European Futures Trade Lower

European futures are picking up their momentum from Wall Street where we experienced extensive sell-off. If the sell-off really picks up momentum, it could push the FTSE 100 index in a negative territory for this week. So far, the index is set to record a positive week.

US stocks fell yesterday because investors were concerned about slowing global economy due to the outbreak of Coronavirus. The sell-off started during mid-day yesterday and it pushed the Dow Jones by 128 points or 0.44%. The S&P500 index also fell -0.38% and the Nasdaq index closed with a loss of -0.67%.
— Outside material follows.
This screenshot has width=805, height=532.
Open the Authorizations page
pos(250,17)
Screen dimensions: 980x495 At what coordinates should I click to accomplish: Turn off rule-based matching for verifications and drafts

According to Global Times, there had been a sharp increase in Coronavirus victims at a hospital in Beijing in China. Market participants are confused about these daily headlines which keeps on reporting conflicting information—some day we get a report which says that the number of virus victims are slowing and then it starts to increase again. This conflicting information increased the fear among investors and they have lost their appetite for riskier assets. In other words, traders are quick on taking profit off the table the moment they hear that the virus situation is not under control.

OIL

Oil prices are down again because of lower demand. Oil traders do not understand how the epidemic is going to hit the oil demand, but they do know that it will create negative impact on it. The coronavirus has spread across China and we have no reaction from oil producers in terms of a supply cut. The crude inventory data released yesterday was positive for the oil price, but investors are more focused about Coronavirus’s impact. The economic activity is taking longer to resume than usual if we compare this with SARS virus situation and this is scaring oil investors.

Economic Data – PMIs and Forex

As for the forex market, the Euro-dollar is way oversold on a daily time frame. Although, the price is showing some signs of life, but investors are going to pay close attention to the upcoming flash manufacturing and services data out of Europe. The German manufacturing number matters the most, for Germany is the biggest economy of the Eurozone, and the forecast for the manufacturing number is 44.8—well below the expansion territory of 50, and for services it is 53.9.

At 09:30, we have the UK’s  flash manufacturing PMI number, if we see the number crossing the 50 mark, it would confirm that the UK’s economy is defying the Brexit woes from all sides. Remember, we have seen strong reading from the UK retail data and the inflation number was solid as well.